_Try it_
Restate exactly the lines that run from the start of the records below to the line containing "The height and", counting both ends, and nothing else; pictures stay out.

== Segment start ==

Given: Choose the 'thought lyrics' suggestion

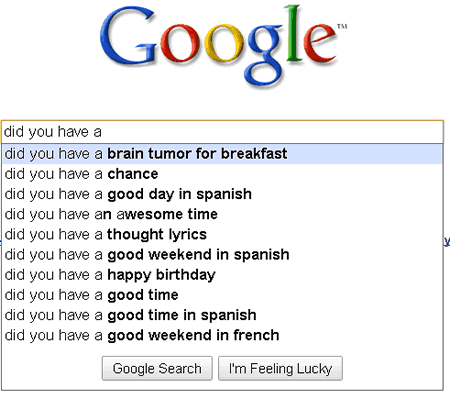Looking at the screenshot, I should click(x=222, y=235).
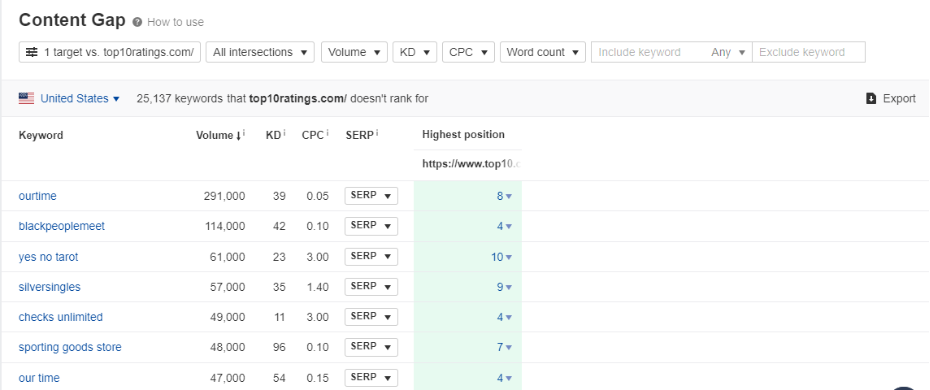Viewport: 930px width, 390px height.
Task: Click the KD column info icon
Action: pyautogui.click(x=284, y=133)
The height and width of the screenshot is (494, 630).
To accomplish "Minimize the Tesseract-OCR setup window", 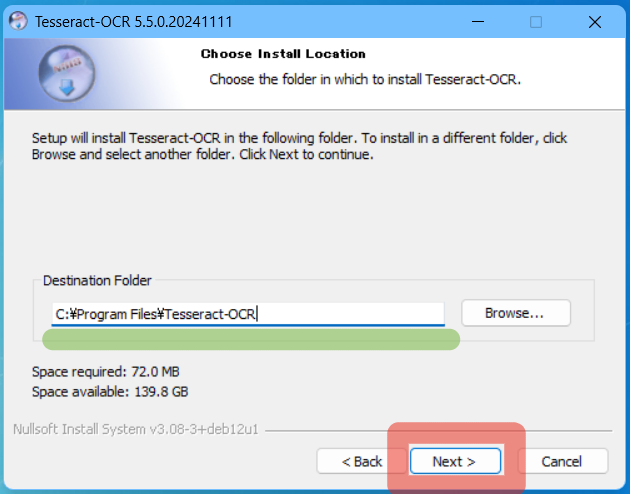I will 478,21.
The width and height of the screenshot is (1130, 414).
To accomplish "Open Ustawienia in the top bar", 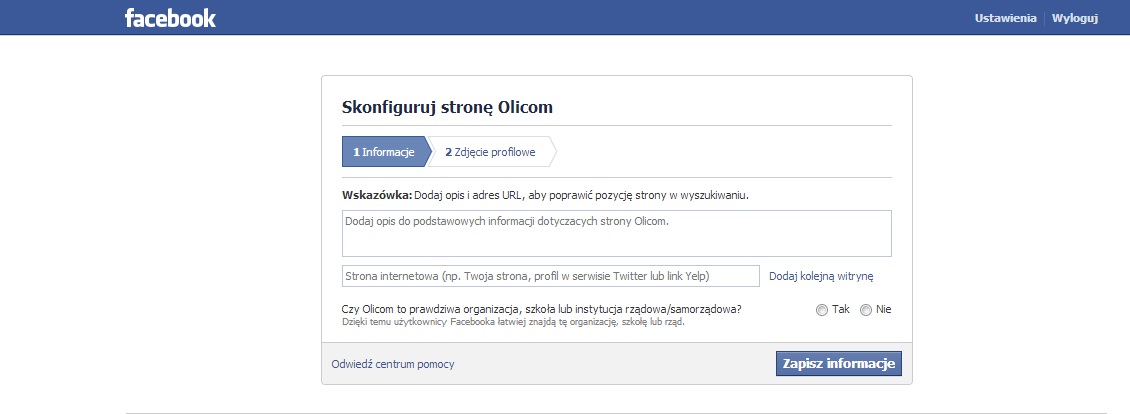I will tap(1005, 19).
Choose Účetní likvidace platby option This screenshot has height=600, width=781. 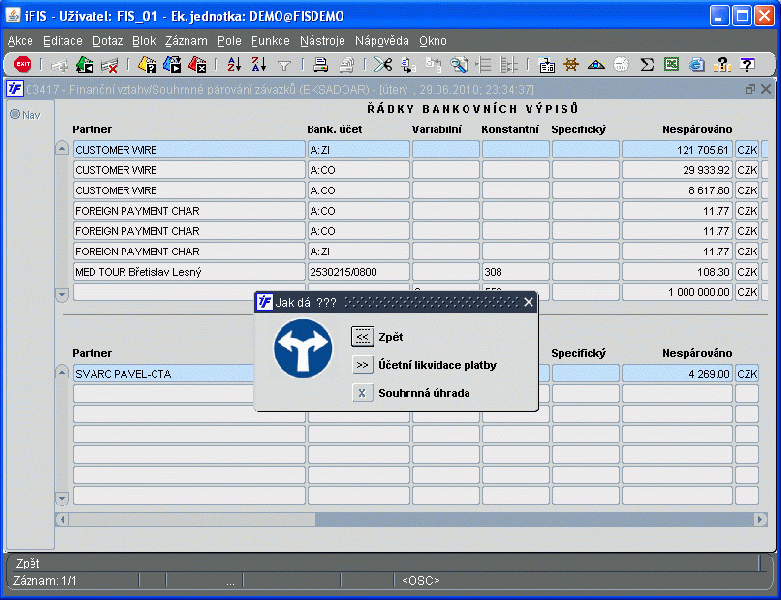pos(363,365)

== Segment end ==

_Solution for this problem_
Given: Choose the 'thought lyrics' suggestion

Looking at the screenshot, I should click(x=222, y=235).
Viewport: 930px width, 390px height.
Task: Click the KD column info icon
Action: pyautogui.click(x=284, y=133)
The height and width of the screenshot is (494, 630).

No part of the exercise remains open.